Irvin, Matter of

Decision Date20 December 1991
Docket NumberNo. 90-2619,90-2619
Parties26 Collier Bankr.Cas.2d 152, Bankr. L. Rep. P 74,371 In the Matter of Gary J. IRVIN and Brenda Irvin, Debtors. Gary J. IRVIN, Appellant, v. LINCOLN HERITAGE LIFE INSURANCE COMPANY, Appellee.
CourtU.S. Court of Appeals — Seventh Circuit

Stephen A. Tagge and David A. Rolf (argued), Sorling, Northrup, Hanna, Cullen & Cochran, Springfield, Ill., for Lincoln Heritage Life Ins. Co., appellee.

Gordon W. Gates (argued), Londrigan, Potter & Randle, Springfield, Ill., for Gary J. Irvin, debtor-appellant and Brenda L. Irvin, debtor.

Before BAUER, Chief Judge, WOOD, Jr., and POSNER, Circuit Judges.

HARLINGTON WOOD, Jr., Circuit Judge.

Gary and Brenda Irvin filed their joint petition for bankruptcy on December 31, 1980, seeking Chapter 13 relief; in 1987 it became a Chapter 7 proceeding. The bankruptcy court, Judge Coutrakon, entered an order approving the final accounting on April 8, 1988, and entered a final judgment concluding the proceeding on July 18, 1988. In the interim, Mr. Irvin, the appellant here, offered to purchase from the bankruptcy estate his state court suit against Lincoln Heritage Life Insurance Co. ("Lincoln

                Heritage"), 1 the appellee here.   Mr. Irvin's suit, along with a counter-suit by Lincoln Heritage, had languished in the state trial court since it was filed July 18, 1980.   It was viewed by the trustee Gary Krueger and his attorney John Germeraad as well as Judge Coutrakon as of little value;  thus, the bankruptcy court approved its sale to Mr. Irvin for $250.   Mr. Irvin then began to pursue his action against Lincoln Heritage with new vigor.   Lincoln Heritage reacted by petitioning the bankruptcy court to reopen the bankruptcy proceeding and set aside the sale, claiming it had not received notice of the sale and had previously offered $7,500 to settle or purchase the suit.   The bankruptcy court ordered the proceeding reopened and set aside the sale without stating its reasons.   Mr. Irvin appealed to the district court which affirmed, and this appeal followed
                
JURISDICTION

The district court has "jurisdiction to hear appeals from final judgments, orders and decrees" of the bankruptcy court under 28 U.S.C. § 158(a), and this court in turn has "jurisdiction of appeals from all final decisions, judgments, orders, and decrees [of the district court] entered under" § 158(a). 28 U.S.C. § 158(a), (d). Initially, both parties relied exclusively on these two sections for appellate jurisdiction. At oral argument we questioned the finality of the order reopening the bankruptcy proceeding, although the parties did not.
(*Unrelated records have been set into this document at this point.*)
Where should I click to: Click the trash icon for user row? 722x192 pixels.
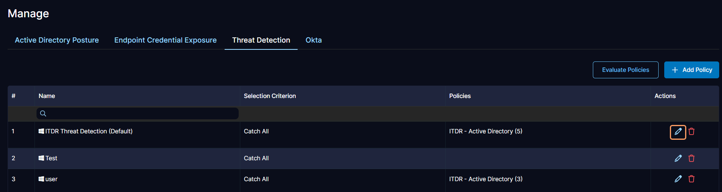[692, 179]
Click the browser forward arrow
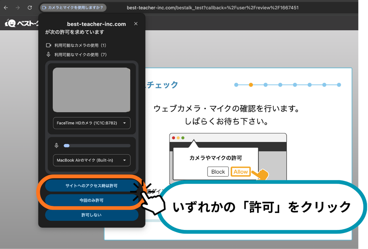The image size is (368, 249). coord(18,8)
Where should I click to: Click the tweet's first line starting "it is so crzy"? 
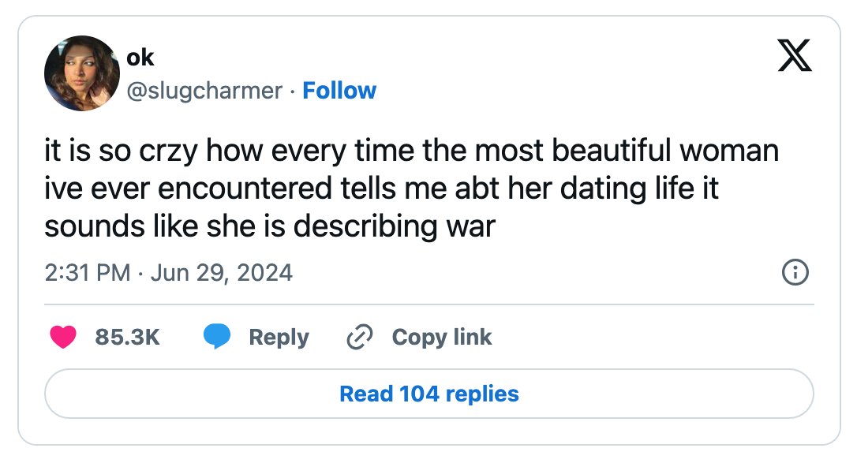click(x=412, y=151)
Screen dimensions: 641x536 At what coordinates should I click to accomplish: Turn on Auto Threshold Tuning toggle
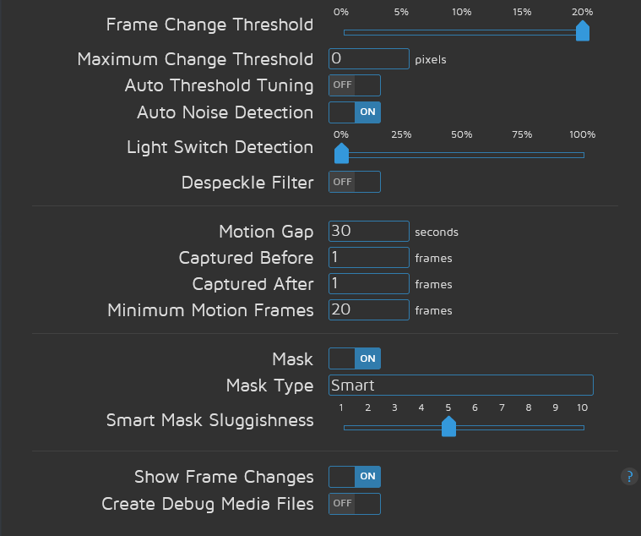pyautogui.click(x=355, y=85)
The decision appealed must be final, but "the finality requirement is read much more flexibly in bankruptcy proceedings." In re Klein, 940 F.2d 1075, 1077 (7th Cir.1991) (citations omitted). In re Joslyn's Estate, 171 F.2d 159 (7th Cir.1948), is informative. There a bankruptcy judge granted a petition to reopen the proceeding and subsequently entered orders disposing of most matters. The case was then reassigned to a different judge who dismissed the original petition to reopen. On review, we found "the re-opening order was judicial, final and binding upon all parties." Id. at 164.
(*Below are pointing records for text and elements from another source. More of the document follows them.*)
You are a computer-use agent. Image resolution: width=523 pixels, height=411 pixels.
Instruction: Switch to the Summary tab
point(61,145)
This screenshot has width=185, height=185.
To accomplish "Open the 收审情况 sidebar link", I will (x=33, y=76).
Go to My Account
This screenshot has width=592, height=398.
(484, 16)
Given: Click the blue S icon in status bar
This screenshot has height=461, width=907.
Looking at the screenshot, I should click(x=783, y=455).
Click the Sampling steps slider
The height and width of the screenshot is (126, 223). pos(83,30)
Here the bankruptcy court decided the substantive issue of whether to reopen the proceeding and set aside the confirmed sale. Were the order reopening the sale not reviewable at this juncture, any resale of the asset would be in considerable doubt. The district court would likely be asked not only to review the resale itself, but also to consider again whether the proceeding should have been reopened and the original sale set aside. We might then expect to be asked again to review the questions that are before us now. All the while the sale of the asset and the concomitant distribution of proceeds would remain uncertain. We find the order reopening the bankruptcy proceeding and setting aside the sale to be a final order in these circumstances, and, accordingly, we have jurisdiction.

BACKGROUND

Six months before filing for bankruptcy, Mr. Irvin initiated a state-court suit for damages against Lincoln Heritage, his former employer. That suit then became an asset of the bankruptcy estate. Because it had filed a counter-suit against Mr. Irvin, Lincoln Heritage was considered a contingent creditor and was included in the debtors' mailing matrix. Thus, on December 1, 1983, Lincoln Heritage, among others, was mailed the court's Order-Notice Fixing Time For Filing Claims. Lincoln Heritage did not respond and has not subsequently advanced the proposition that it was or is a claimant.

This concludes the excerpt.